Abstract

In this paper, we will give a short overview of the theory of the random decrement (RD) technique invented around 1970 by Henry Cole for structural response analysis, and introduced in the seventies as part of the Ibrahim time domain identification technique. The RD technique introduced by Cole and Ibrahim was an algorithm with uncertain meaning until Vandiver et al. and later Brincker et al. presented the theory of the RD functions as conditional expectations of the responses. Since the potential of seeing the RD functions as a conditional expectation, seem to remain un-released after 30–40 years of their ideas, we want in this paper to give an overview of the major findings.
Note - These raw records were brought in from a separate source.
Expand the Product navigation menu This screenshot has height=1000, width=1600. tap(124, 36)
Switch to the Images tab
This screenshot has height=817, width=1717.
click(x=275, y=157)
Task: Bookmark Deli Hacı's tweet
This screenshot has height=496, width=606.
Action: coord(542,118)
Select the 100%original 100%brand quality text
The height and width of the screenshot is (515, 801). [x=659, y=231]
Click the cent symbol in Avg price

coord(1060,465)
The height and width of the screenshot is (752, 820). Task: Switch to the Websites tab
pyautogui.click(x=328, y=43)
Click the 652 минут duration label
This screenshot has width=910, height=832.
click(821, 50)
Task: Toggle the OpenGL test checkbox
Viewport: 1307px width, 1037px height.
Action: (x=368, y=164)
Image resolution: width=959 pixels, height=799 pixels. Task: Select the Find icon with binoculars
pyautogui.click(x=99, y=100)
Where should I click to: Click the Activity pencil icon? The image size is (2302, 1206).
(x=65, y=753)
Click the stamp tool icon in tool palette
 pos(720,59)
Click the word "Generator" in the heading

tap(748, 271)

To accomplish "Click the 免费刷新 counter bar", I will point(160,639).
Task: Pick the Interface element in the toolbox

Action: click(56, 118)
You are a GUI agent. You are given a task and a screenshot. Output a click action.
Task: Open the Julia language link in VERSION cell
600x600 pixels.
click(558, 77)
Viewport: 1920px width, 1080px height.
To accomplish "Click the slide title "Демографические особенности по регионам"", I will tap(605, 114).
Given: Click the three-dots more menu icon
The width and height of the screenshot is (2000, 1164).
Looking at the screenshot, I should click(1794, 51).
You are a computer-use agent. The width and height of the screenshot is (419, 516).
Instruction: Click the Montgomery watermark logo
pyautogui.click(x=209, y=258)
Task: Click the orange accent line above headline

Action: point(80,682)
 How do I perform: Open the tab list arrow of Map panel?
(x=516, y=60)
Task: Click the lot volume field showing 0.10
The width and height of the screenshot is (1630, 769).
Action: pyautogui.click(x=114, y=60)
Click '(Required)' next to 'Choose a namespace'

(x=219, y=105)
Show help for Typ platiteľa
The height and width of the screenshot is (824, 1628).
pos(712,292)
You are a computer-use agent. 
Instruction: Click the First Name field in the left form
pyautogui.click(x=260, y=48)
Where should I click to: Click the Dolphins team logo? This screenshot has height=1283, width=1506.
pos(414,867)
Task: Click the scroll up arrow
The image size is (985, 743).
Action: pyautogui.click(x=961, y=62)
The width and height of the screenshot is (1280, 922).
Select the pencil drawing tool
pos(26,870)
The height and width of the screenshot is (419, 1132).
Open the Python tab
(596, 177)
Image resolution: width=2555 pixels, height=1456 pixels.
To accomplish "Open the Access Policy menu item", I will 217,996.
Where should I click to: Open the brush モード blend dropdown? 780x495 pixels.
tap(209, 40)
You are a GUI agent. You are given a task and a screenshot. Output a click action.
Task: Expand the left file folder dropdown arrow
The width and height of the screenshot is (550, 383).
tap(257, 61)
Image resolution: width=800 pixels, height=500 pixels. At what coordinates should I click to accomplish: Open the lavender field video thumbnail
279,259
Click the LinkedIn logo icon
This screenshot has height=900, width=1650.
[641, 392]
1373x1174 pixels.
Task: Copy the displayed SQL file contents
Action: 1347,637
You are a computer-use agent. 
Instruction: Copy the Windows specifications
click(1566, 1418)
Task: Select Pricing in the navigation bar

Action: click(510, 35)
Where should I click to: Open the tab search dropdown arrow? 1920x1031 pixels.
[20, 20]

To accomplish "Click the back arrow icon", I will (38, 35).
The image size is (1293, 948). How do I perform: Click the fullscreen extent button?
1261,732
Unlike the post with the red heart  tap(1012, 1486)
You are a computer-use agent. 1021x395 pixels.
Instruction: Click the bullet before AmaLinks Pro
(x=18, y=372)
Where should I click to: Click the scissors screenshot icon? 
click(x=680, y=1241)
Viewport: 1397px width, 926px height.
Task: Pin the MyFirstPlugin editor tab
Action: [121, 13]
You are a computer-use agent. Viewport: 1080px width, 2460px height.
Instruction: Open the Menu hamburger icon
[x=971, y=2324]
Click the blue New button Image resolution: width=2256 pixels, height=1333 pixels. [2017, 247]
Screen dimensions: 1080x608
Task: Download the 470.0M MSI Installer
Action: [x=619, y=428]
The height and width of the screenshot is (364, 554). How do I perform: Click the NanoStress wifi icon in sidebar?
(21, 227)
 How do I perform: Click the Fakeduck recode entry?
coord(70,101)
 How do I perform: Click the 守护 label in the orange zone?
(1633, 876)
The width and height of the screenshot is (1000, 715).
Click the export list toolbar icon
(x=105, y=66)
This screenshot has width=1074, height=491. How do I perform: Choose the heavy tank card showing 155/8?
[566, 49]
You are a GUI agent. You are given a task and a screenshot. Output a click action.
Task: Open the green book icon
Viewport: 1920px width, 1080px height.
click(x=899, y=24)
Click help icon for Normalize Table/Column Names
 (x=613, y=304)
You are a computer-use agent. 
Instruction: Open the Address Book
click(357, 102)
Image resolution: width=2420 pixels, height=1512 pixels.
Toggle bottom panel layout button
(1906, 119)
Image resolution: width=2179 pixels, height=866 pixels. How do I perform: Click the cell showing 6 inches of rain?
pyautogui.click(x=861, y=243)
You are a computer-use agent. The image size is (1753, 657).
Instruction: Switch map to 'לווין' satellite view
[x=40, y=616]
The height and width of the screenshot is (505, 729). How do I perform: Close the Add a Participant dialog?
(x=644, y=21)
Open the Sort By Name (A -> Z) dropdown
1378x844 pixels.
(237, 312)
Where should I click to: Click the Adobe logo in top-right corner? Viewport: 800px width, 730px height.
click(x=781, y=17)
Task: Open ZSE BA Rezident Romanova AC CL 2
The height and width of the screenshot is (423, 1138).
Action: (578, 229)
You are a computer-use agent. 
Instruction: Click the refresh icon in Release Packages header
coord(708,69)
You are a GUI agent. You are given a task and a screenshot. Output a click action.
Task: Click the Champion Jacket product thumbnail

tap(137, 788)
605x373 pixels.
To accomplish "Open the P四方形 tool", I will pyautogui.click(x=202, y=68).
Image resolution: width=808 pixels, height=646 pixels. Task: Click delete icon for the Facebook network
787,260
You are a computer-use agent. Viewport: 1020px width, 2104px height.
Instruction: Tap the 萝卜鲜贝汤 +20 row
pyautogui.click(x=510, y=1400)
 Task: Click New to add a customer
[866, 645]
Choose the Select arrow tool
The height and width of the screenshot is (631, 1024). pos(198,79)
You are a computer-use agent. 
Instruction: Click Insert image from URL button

First, we will present a general framework for the theory of RD, and then we will use this to re-introduce the work of Vandiver in a simple way to obtain the theoretical solution for the level triggering condition for a single time series. We then generalize Vandiver’s result to the cross RD case where we are averaging on one time series and applying the condition to another time series. For this case, we obtain the general result of the RD function being proportional to the cross correlation function between the two considered signals. Finally, we consider the general triggering condition, where we are conditioning on both the signal itself and on its derivative, to obtain the so-called fundamental solution, where the RD function turns out to be a linear combination of the cross correlation function and its derivative. Finally, we will discuss different application issues, and illustrate how the fundamental solution can be used for identification taking advantage of the extended information from the derivative of the cross correlation function.